いつも明るく笑う千佳が見せた珍しい笑顔です。「それでね……Eさん、お願いがあるの」「ん? なに?」「あのね……」「なになに? 抱いてほしいんならそういいなよ」俺は場の雰囲気を変えようと、軽口を叩いたつもりでした。
しかし、意に反して千佳は俯いてしまいました。そして、小さな声で「だいてほしいです」と言いました。見慣れたキッチン。
いつもの大きなダイニングテーブル。
なのにいつもとまったく異なる雰囲気。ついこないだまで、妻と俺だけの空間だった「そこ」に、千佳がいます。「ほれ、コーヒー」
濃いめのインスタントコーヒーをサーブすると「コーヒー苦手」と、千佳が肩をすくめました。「……あとは牛乳しかないぞ」「ん。それでいい」仕方なく冷蔵庫を開け、牛乳のパックを取り出しました。「私ね、子どもの頃から背が低くてさ。
胸も……。だから、すごくいっぱい牛乳飲んだんだ。効果なかったけどね」「みたいだな」千佳は身長155センチぐらい。
普段は10センチのヒールを履いているので、あまり気にしたことはありませんでしたが、裸足なるとにたしかに小さく感じます。

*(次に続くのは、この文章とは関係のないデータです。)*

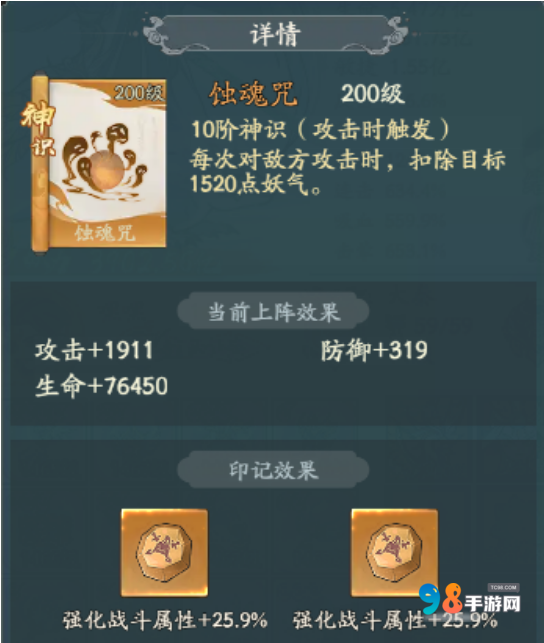This screenshot has height=643, width=544.
Task: Select the left golden imprint rune icon
Action: (x=164, y=553)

必要以上に背中を丸め、小さくなって牛乳を飲む姿は、幼い子どものようです。
普段、姉御肌で明るく余裕たっぷりな雰囲気を纏っている千佳はどこへやら。
キョロキョロと、せわしなく俺の部屋を眺めています。「奥さん、出ていったんだね」「5日前にね」「そっか。本当にバツイチになったんだね」「嘘付いてどうする?」「……」どうにも会話が弾みません。
お互い緊張しすぎなのが手に取るようにわかります。「あの……シャワー借りていい?」「ああ。そこ。タオルとかは用意しとくから浴びてこいよ」「うん……」そそくさ、という表現がぴったりの挙動で、
千佳はバスルームへと消えていきました。
俺はため息をひとつ付いてから、バスタオルとパジャマ、ヘアドライヤーを用意して、脱衣所兼洗面所の方へ向かいまし
た。勝手知ったる我が家のバスルームから響くシャワーの水音。
それを使っているのは妻ではない女。
そんなシチュエーションに、俺は情けないぐらい興奮していました。「ここにタオルとパジャマ置いとくからな〜」シャワーの音の切れ間に、ドア越しに声を掛けます。「はーい」
と、帰ってくる声は、さっきに比べちょっと明るくなっていました。「なあ?」「んー?」「一緒に入っていい?」「やだ」即答……。千佳の拒絶にはいつも迷いがありません。